Guidance for masks in schools varies widely across US states

Des Moines Public Schools custodian Tracy Harris cleans a chair in a classroom at Brubaker Elementary School July 8 in Des Moines. Updated cleaning protocols was one of the Return to Learn topics presented to the Ottumwa school board Monday night as part of an overall presentation of the plan.

OTTUMWA — The Ottumwa school board took in details of the district’s current Return to Learn plan Monday night. Topics ranged from masks to cleaning routines and busing. Technology, substitute teachers and meal service plans were also highlighted.


The current return to learn plan has masks required for all staff and “strongly encouraged” for students.

“It was abundantly clear from the staff survey that they want masks for staff to feel safe,” said Superintendent Mike McGrory.

He said that while the district can require students to wear them, the downside would be managing the mandate, especially with younger students. There would also be concerns about the masks being brought home for proper cleaning and being brought back to school.

» **PROBLEM A**: In the Ottumwa schools passage, how would you translate this sentence into Spanish: "The current return to learn plan has masks required for all staff and “strongly encouraged” for students."
» **PROBLEM B**: Can you summarize the Ottumwa schools passage in two sentences?
» **PROBLEM C**: Could you write the next few paragraphs of the Ottumwa schools passage, picking up after its final sentence?

» **COLLECTED MATERIAL**:

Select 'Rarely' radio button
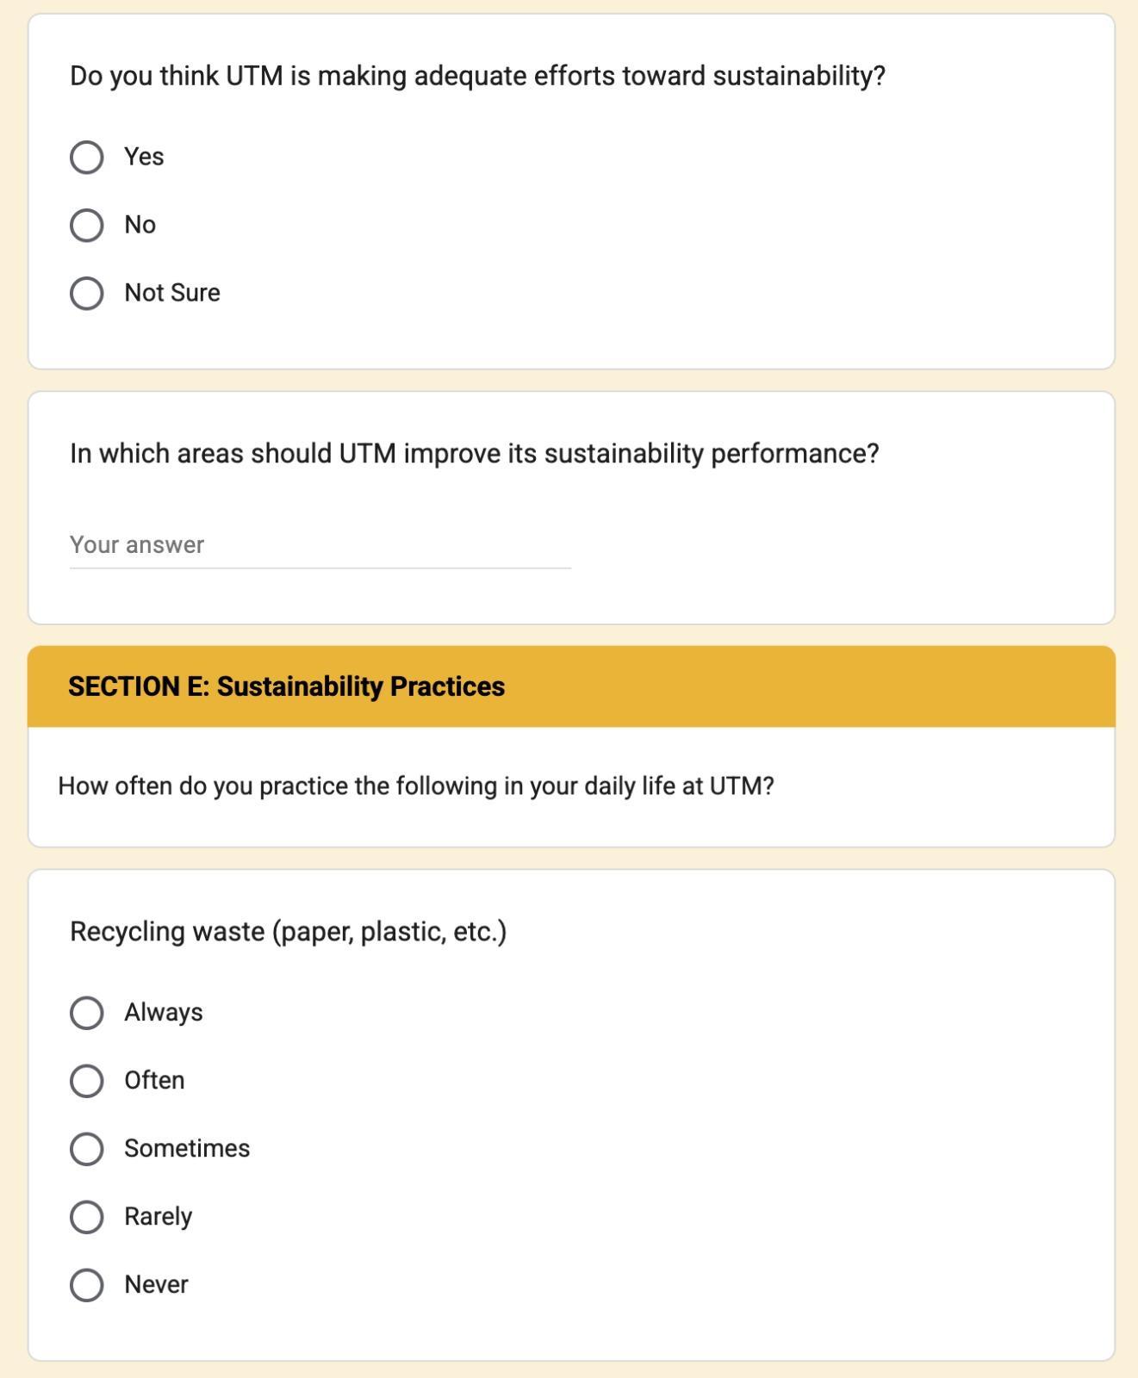 (x=86, y=1217)

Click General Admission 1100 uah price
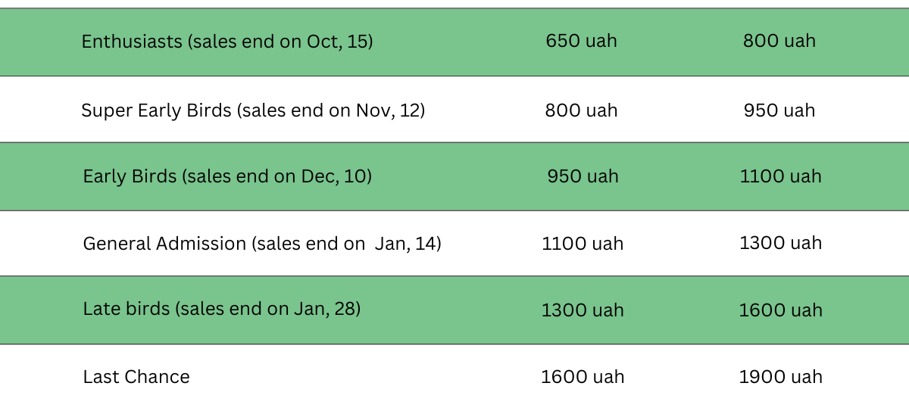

» **EXERCISE RESULT A**: El plan actual de regreso al aprendizaje exige mascarillas para todo el personal y las “recomienda encarecidamente” para los estudiantes.

» **EXERCISE RESULT B**: On Monday night the Ottumwa school board reviewed the district's current Return to Learn plan, which covered masks, cleaning routines, busing, technology, substitute teachers and meal service. The plan requires masks for all staff and strongly encourages them for students; Superintendent Mike McGrory said staff want masks to feel safe, while a student mandate would be hard to manage, especially with younger students.

» **EXERCISE RESULT C**:
Board member Morgan Brown agreed, calling such a requirement “unrealistic while well-intentioned.”

Board president David Weilbrenner said that while young kids may not be as susceptible to COVID-19, “we do have a lot of adults working in these buildings” and they need to be taken into consideration. “If we can enforce a dress code, then we can enforce a mask.”

Board member Nancy Manson said she would like to see masks required for all, adding that children over the age of 2 at the Indian Hills day Child Development Center are required to wear masks.

Christina Schark said that if the district goes to the hybrid learning option discussed in the meeting that she doesn’t see the point in requiring masks. “By definition you go to hybrid to social distance in the classroom,” she said. However, if the district stays with the face-to-face learning option, she is in favor of masks for all.

Board vice president Jeremy Weller had another concern. Even if not required, he would like to see students wearing them in the hallways during transition times at Evans Middle School and Ottumwa High School, saying even at 50 percent of the populations, it’s still a lot of students in a limited space.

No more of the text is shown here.